··· TEXT EXCERPT

FINSIGHT Group Inc ("FINSIGHT"), a New York City based financial
technology provider that beneficially owns over 2 million or
approximately 5.6% of Q4’s outstanding shares and represents
approximately 8.9% of the non-rolling shareholders, today issued a
letter to its fellow Q4 Inc (TSE: QFOR) (“Q4” or the “Company”)
shareholders to join FINSIGHT in voting
AGAINST
the Company’s proposed plan of arrangement to be acquired by Sumeru
Equity Partners (“Sumeru”) (the “Arrangement”) at a special meeting
of Q4 shareholders ("Special Meeting") currently scheduled for
January 24, 2024. (All amounts in USD unless otherwise specified).
The full text of the letter follows:
January 17, 2024
Dear Fellow Shareholders:
By now, we hope you have reviewed our December 28, 2023 letter
to the Q4 board of directors (the “Board”) and our January 12, 2024
press release that methodically outlined the key events and details
that we believe demonstrate that the proposed Arrangement is a
conflicted, premature and opportunistic transfer of value from the
Company’s non-rolling shareholders (“Non-Rolling Shareholders”),
who collectively own 63% of the shares outstanding, to the private
equity investors, senior management, and other insiders (“Rolling
Shareholders”) who collectively own 37% of the shares
outstanding.
The Special Committee of the Board (the “Special Committee”)
subsequently responded to our press release, in a letter dated
January 15, 2024, to attempt to convince shareholders that
FINSIGHT’s concerns about the conflicted and flawed process, the
low valuation, opportunistic timing, and the lack of detail or
consideration paid to the standalone option, were misplaced.

······

WHAT TO DO:
A: Reproduce the part of the Q4 shareholder letter starting with "subsequently responded to" and going on through "option, were misplaced.".
B: Resume the Q4 shareholder letter from where it stops, carrying it forward past the last sentence shown.
The lines after this are separate material and have no connection to the shareholder letter above.

··· RAW DATA

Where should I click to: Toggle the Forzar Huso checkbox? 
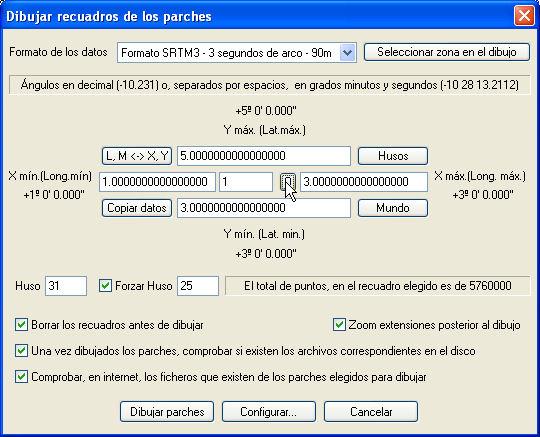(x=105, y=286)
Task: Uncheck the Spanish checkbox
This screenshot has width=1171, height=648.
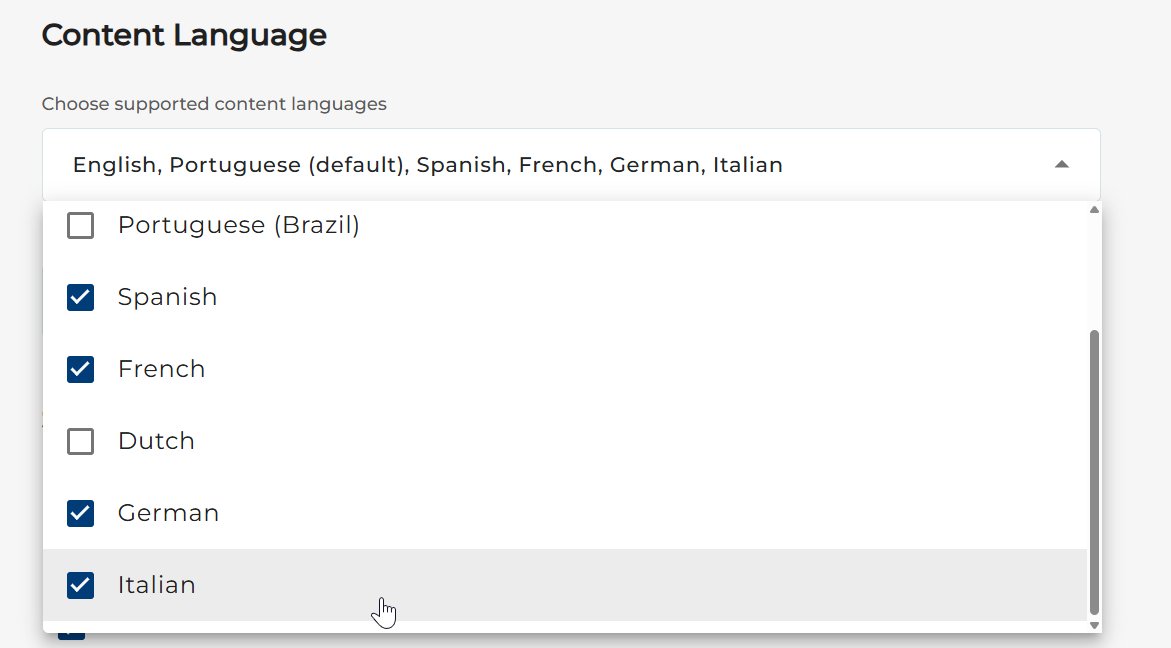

······

OUTPUTS:
A:
subsequently responded to our press release, in a letter dated
January 15, 2024, to attempt to convince shareholders that
FINSIGHT’s concerns about the conflicted and flawed process, the
low valuation, opportunistic timing, and the lack of detail or
consideration paid to the standalone option, were misplaced.

B:
In this letter, FINSIGHT seeks to reiterate our position and
analysis, and address some of the assertions made by the Special
Committee:I. In their January 15, 2024, letter, the Special
Committee repeated its claim that it ran a robust process.
Shareholders that have not yet read our January 12, 2024, press
release, or Q4’s Management Information Circular (the “MIC”), are
invited to review pages 30-33 of the MIC. FINSIGHT believes the
following key facts are straightforward and demonstrate that the
Special Committee’s claims are false:
- Ten Coves and senior management determined from the outset
(June 2023) that it would only entertain offers that enabled Ten
Coves to roll. We believe Ten Coves knew that this self-serving
structural impediment would significantly impair the universe of
strategics and sponsors willing to acquire the Company (many of
whom would prefer a clean capital structure or fulsome acquisition)
and it was a key motive driving the lack of buyer outreach.
- On July 4, Sumeru executed an NDA. Eight days later, on July
12, the Special Committee “determined that it would engage in a
preliminary price exploration exercise with the Potential
Counterparties… and defer any formal sale process until an
indication of interest had been received from at least one.” Here,
the Special Committee established a clear criterion to initiate a
“formal sale process.”
- On July 26, Sumeru submitted a non-binding indication of
interest. Yet, nine days later, on August 4, the Special Committee
“noted the Board’s views on the need for certainty to secure an
offer within an acceptable range and the risk of one of more
Potential Counterparties withdrawing its proposal as a result of
the Company commencing a broader sale process.”
Fellow shareholders, the above events and quotes are drawn
directly from the Company’s MIC. We believe the Special Committee
understood and more importantly, acknowledged that they were not
engaging in a “formal sale process” by relying solely on
indications of three of the four inbound sponsors and that the
process therefore cannot meet the standard of being “robust.”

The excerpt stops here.